[Items from a data source]
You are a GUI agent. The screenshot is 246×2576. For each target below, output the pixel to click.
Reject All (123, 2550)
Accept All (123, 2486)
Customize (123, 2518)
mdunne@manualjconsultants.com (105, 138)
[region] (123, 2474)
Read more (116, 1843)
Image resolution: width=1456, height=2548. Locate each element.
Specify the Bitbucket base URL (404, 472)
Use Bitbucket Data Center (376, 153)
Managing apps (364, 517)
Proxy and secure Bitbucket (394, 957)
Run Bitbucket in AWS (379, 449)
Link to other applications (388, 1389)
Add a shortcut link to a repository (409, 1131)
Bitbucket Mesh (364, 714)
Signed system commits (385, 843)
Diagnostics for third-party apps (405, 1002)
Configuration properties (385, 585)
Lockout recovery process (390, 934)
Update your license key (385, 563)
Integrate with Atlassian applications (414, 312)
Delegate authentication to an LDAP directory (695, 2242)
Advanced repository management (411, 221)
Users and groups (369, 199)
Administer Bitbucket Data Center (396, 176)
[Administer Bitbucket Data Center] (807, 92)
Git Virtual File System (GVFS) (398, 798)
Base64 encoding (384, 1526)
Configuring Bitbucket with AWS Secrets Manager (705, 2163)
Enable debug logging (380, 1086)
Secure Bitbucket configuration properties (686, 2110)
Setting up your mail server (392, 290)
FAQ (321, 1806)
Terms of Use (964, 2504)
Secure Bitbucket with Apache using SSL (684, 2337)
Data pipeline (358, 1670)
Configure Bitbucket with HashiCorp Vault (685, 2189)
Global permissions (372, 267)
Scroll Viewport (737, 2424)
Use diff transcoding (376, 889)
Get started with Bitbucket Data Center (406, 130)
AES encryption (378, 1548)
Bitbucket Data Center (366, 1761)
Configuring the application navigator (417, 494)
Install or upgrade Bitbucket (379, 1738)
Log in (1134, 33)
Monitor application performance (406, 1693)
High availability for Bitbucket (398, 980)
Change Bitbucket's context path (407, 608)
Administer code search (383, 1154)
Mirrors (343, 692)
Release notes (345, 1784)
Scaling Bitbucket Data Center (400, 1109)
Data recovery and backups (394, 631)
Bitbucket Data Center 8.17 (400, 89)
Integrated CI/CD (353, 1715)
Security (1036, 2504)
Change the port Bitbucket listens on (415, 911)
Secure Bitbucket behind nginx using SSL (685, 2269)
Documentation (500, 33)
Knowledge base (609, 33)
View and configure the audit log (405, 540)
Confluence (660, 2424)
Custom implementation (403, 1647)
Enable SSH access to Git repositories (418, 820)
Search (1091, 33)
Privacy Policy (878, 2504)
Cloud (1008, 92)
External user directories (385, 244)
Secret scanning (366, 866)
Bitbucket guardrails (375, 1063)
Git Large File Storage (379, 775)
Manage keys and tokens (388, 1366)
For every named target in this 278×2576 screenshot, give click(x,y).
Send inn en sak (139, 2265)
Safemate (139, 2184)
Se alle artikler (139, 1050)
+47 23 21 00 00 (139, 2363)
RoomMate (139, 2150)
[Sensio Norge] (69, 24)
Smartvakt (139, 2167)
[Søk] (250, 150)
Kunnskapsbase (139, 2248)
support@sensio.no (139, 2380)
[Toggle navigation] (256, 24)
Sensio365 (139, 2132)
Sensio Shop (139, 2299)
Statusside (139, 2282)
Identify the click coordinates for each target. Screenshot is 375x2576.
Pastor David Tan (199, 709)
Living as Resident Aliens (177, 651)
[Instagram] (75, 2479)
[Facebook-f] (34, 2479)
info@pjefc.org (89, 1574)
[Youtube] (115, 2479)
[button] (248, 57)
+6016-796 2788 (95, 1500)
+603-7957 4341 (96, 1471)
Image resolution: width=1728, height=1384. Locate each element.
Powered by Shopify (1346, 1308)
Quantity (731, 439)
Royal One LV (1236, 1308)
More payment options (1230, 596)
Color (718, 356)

● About this exercise
Count up the lines of the data that include "Configuring". Reply with a number only.

● Answer section
2